▸ WORK ITEM:
Using the listing below, determine the count of lines with the word "Whatsapp" and reply only with it.

▸ DATA FOR REVIEW:

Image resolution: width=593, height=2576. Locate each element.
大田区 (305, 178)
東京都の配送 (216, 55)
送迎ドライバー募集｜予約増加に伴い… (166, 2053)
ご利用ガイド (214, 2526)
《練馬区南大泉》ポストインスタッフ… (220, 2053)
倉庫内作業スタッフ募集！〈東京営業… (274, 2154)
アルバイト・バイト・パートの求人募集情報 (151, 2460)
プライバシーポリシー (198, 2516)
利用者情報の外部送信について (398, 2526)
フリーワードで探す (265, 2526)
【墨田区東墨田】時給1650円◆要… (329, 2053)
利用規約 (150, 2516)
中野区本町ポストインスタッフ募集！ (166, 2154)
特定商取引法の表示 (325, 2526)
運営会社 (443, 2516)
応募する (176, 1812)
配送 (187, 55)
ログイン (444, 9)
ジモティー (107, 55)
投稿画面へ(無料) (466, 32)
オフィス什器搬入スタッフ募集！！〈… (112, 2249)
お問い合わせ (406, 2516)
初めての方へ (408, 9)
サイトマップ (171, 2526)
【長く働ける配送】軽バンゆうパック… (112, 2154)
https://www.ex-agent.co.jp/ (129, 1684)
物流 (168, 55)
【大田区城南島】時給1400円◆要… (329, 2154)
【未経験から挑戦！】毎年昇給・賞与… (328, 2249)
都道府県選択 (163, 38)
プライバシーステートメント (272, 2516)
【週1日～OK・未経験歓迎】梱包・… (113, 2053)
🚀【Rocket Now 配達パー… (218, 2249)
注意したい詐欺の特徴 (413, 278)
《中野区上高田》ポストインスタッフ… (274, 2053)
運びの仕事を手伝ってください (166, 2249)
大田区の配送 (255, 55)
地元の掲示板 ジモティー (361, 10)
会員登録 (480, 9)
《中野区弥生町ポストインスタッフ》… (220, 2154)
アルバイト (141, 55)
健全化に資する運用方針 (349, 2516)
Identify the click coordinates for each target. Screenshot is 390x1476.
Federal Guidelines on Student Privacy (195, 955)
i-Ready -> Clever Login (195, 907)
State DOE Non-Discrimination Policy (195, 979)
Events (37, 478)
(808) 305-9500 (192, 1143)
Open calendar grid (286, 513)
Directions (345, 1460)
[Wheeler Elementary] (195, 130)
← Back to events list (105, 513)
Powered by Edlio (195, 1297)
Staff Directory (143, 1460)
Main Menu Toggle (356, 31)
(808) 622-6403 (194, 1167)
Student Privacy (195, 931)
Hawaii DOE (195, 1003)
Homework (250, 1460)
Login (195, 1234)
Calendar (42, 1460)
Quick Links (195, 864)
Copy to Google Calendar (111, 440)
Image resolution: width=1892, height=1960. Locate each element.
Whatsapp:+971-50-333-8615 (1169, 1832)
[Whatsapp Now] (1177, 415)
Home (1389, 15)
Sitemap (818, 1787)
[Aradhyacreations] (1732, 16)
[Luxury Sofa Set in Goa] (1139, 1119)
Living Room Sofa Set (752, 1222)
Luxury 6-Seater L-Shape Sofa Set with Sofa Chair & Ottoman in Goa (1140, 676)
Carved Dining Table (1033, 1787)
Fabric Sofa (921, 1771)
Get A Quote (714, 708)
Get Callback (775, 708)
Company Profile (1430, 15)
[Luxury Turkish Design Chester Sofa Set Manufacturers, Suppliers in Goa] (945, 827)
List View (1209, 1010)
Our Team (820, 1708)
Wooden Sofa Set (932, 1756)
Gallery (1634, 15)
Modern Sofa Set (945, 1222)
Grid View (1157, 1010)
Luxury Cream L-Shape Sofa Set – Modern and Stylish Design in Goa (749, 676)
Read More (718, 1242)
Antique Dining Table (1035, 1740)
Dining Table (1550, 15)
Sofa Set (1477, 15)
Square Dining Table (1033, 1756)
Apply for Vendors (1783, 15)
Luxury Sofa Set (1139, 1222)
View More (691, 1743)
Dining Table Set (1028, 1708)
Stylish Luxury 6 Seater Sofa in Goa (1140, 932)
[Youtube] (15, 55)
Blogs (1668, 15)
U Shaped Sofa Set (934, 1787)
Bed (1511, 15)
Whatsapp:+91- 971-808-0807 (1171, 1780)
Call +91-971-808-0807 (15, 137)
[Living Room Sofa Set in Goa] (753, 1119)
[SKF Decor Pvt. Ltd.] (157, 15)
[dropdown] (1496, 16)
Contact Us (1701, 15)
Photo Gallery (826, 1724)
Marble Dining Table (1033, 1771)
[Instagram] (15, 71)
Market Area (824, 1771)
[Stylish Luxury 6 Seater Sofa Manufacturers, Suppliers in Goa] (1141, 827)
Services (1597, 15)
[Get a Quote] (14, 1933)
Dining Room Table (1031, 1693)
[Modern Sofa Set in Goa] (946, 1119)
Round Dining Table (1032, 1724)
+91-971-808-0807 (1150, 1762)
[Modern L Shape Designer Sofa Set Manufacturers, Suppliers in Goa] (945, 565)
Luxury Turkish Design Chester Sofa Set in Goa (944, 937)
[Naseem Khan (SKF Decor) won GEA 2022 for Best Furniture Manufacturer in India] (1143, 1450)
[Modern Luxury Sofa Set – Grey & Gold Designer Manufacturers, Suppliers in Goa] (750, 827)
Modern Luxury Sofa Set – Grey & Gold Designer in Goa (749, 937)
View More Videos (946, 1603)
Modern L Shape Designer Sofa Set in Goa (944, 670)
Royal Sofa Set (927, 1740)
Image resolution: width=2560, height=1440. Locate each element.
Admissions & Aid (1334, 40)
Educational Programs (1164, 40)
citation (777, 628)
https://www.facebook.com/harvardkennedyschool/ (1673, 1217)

▸ TASK ANSWER:
3